Entries from a data source:
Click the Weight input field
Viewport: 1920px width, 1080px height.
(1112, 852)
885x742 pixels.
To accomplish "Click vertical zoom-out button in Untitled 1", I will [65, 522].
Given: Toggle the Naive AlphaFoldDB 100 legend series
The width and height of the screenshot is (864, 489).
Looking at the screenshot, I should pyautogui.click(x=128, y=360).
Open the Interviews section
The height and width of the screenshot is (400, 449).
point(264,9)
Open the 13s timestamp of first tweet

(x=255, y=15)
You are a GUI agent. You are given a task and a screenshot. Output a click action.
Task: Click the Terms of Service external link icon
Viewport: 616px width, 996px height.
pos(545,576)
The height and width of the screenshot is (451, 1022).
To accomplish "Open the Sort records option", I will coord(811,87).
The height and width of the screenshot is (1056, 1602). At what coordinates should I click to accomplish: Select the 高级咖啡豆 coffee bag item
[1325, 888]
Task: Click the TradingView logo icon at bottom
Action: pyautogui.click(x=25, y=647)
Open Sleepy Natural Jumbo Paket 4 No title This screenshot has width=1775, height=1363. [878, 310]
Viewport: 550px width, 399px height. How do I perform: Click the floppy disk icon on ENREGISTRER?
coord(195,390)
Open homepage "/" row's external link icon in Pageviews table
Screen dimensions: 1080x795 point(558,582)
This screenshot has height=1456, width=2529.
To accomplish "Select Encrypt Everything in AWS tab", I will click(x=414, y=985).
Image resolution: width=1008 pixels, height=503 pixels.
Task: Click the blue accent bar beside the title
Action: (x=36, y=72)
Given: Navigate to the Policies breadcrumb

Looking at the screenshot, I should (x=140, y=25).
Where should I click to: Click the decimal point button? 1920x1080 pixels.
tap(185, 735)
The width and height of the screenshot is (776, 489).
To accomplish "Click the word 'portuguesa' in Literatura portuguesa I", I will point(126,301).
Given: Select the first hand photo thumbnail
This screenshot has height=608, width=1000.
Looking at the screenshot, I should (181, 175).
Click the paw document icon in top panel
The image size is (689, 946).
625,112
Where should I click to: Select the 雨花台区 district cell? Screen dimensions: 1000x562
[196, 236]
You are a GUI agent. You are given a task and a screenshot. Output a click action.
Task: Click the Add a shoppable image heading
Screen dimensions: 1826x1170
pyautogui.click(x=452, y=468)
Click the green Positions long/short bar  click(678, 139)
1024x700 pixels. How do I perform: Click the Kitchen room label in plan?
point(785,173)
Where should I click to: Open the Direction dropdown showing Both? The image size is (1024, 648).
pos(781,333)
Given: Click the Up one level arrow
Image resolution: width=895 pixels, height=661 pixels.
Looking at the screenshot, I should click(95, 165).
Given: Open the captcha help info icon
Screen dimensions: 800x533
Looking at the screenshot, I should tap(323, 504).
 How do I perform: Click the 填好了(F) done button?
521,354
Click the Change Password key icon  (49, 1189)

§ **Stated task**
Reproduce every line from the start of the entries through the one containing "will [65, 522].", requests included, scaling each click coordinate in the answers by 0.9 and rounding to whole numbers with halves rounded up. Leave all other numbers as they appear.

§ **Solution to this problem**
Click the Weight input field
Viewport: 1920px width, 1080px height.
(1001, 767)
885x742 pixels.
To accomplish "Click vertical zoom-out button in Untitled 1", I will [59, 470].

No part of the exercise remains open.